* EXERCISE PROMPT: Retype every line from the start of the entries below down to the line with "Task: Select the", both ends included; skip the pictures.

··· LISTED ENTRIES

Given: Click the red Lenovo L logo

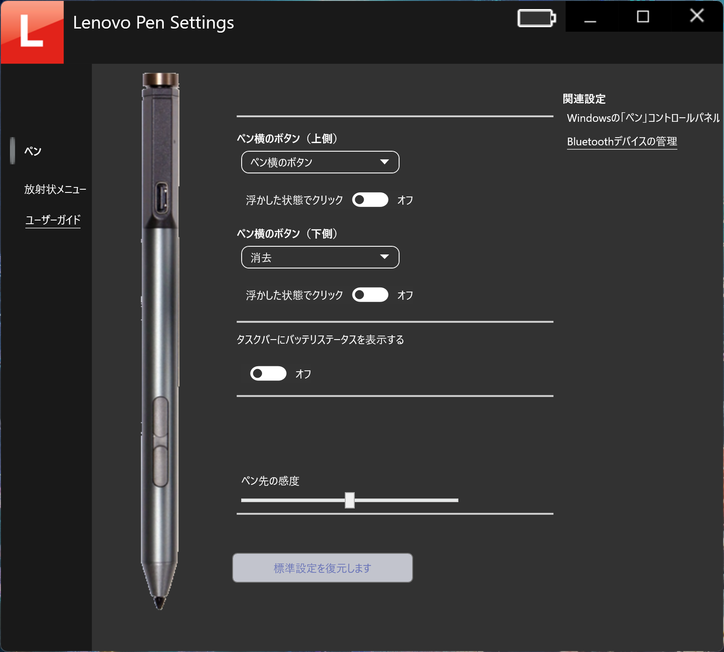Looking at the screenshot, I should [x=32, y=32].
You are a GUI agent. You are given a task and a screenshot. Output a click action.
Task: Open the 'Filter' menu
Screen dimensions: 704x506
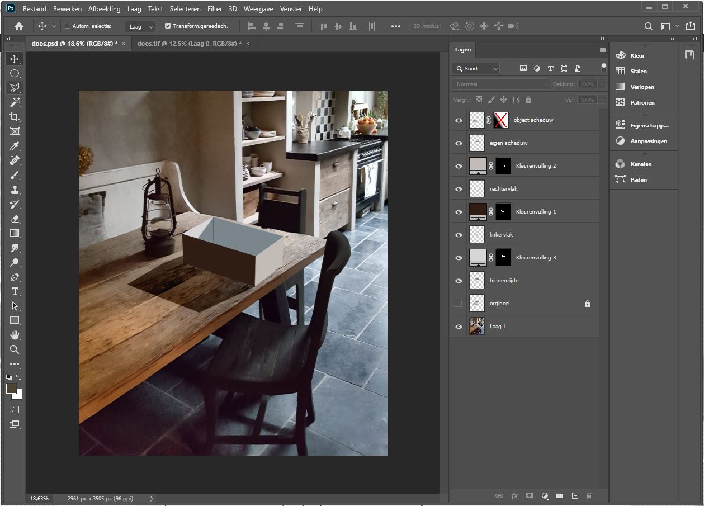click(x=215, y=9)
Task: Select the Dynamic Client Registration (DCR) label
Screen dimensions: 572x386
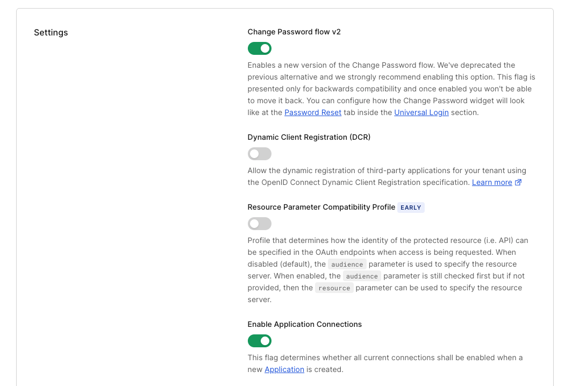Action: tap(309, 137)
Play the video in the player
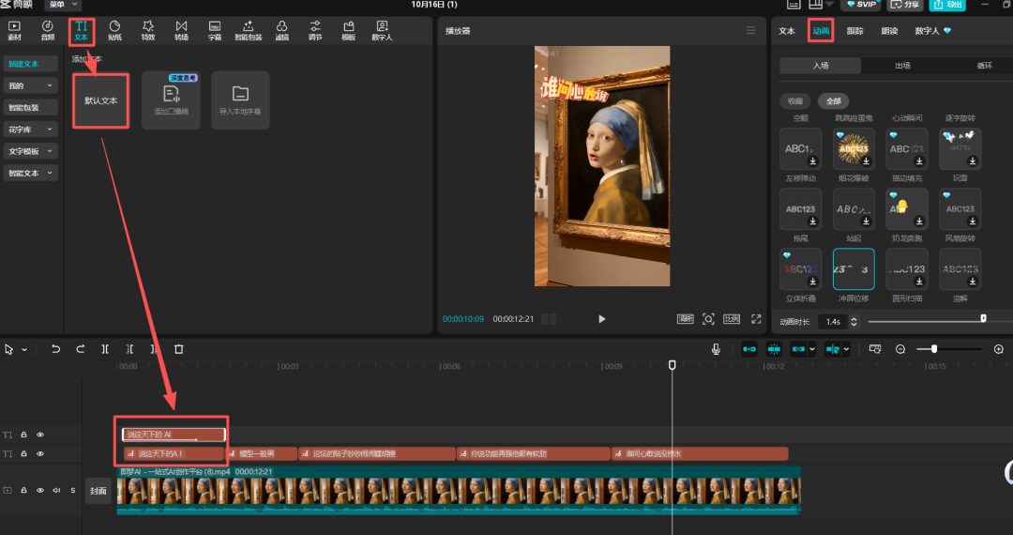 click(x=602, y=319)
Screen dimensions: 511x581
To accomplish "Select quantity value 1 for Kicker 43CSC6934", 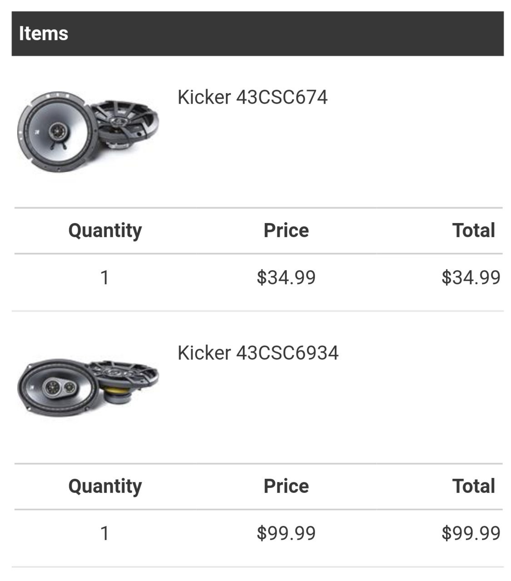I will [105, 533].
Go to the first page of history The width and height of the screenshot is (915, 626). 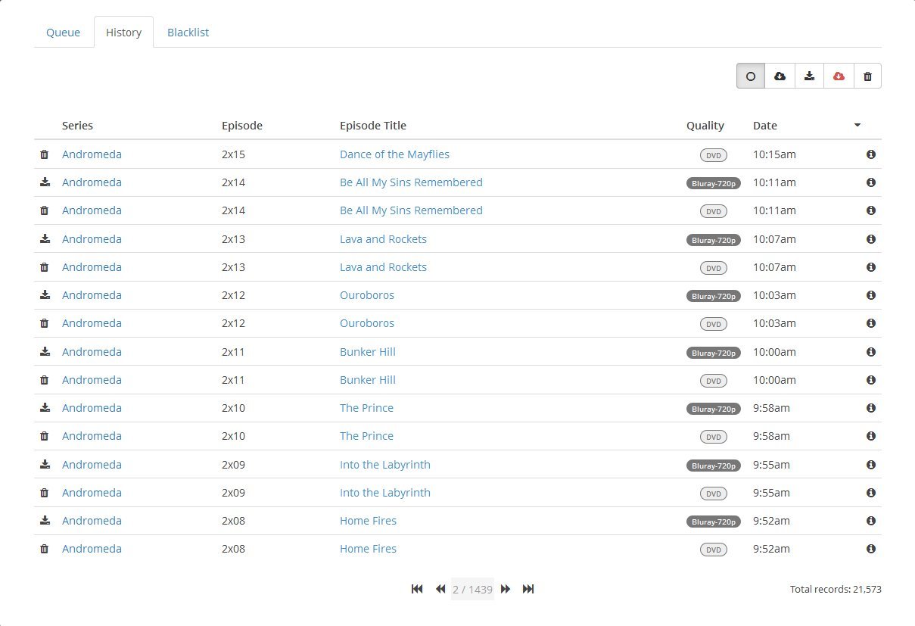tap(417, 589)
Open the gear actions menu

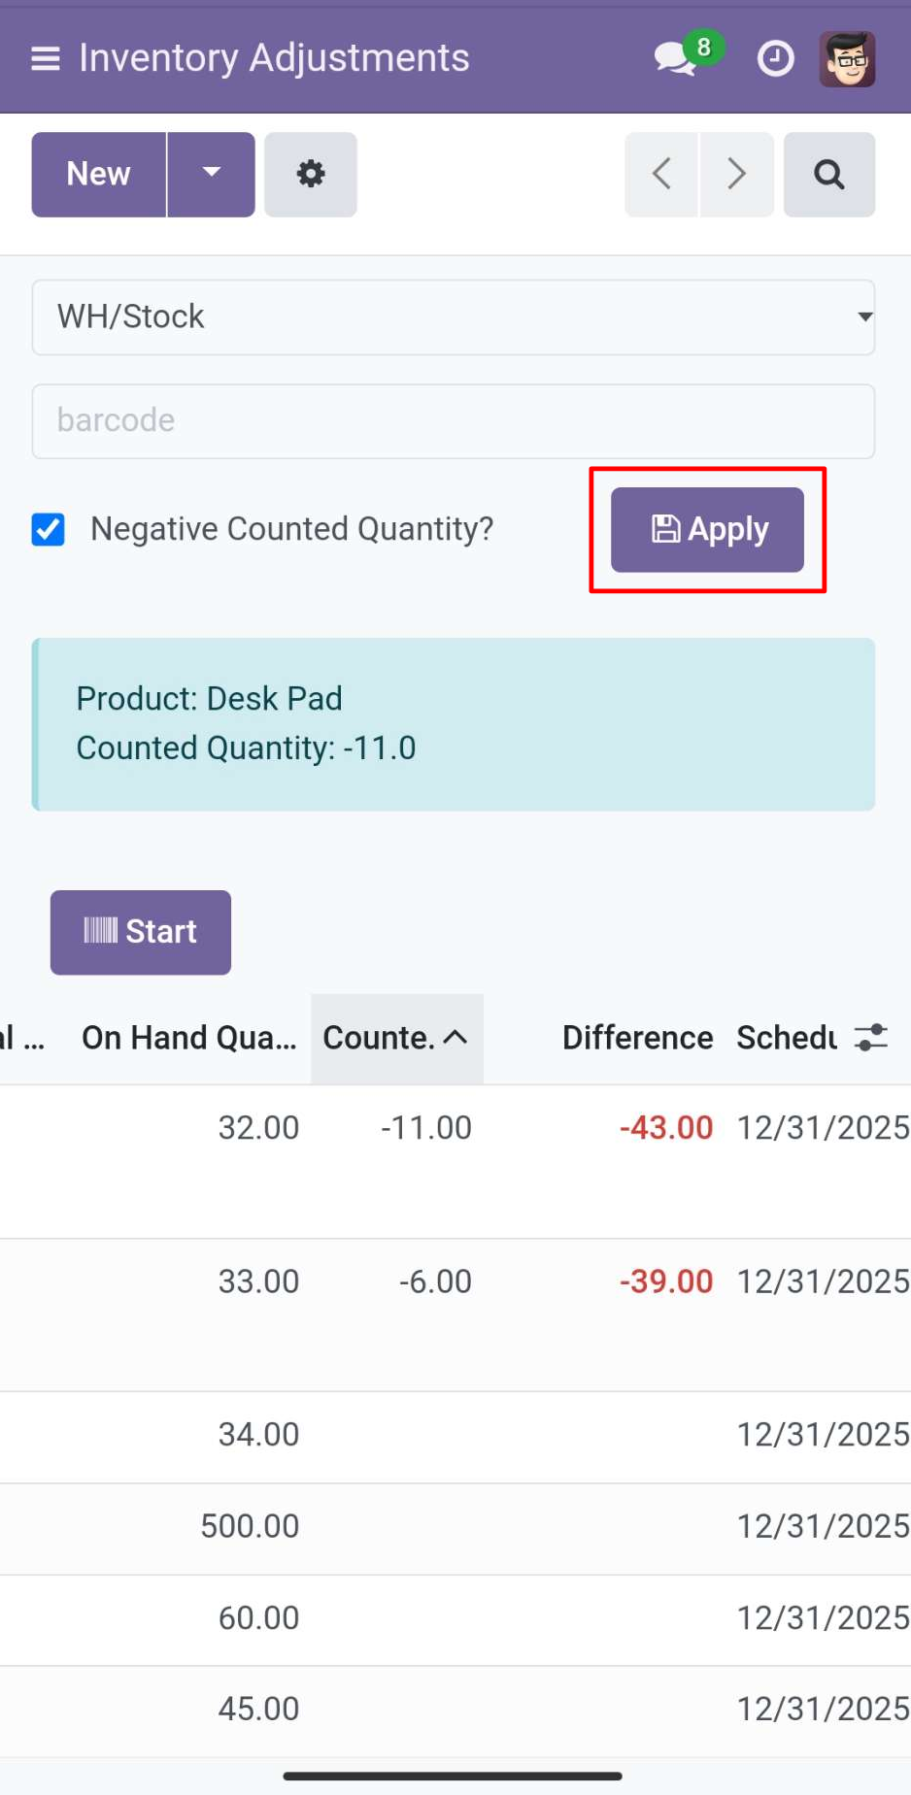310,175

······

* SOLUTION TO THIS EXERCISE:
Given: Click the red Lenovo L logo

Looking at the screenshot, I should [x=32, y=32].
You are a GUI agent. You are given a task and a screenshot. Output a click action.
Task: Open the 'Filter' menu
Screen dimensions: 704x506
click(x=215, y=9)
Task: Select the Dynamic Client Registration (DCR) label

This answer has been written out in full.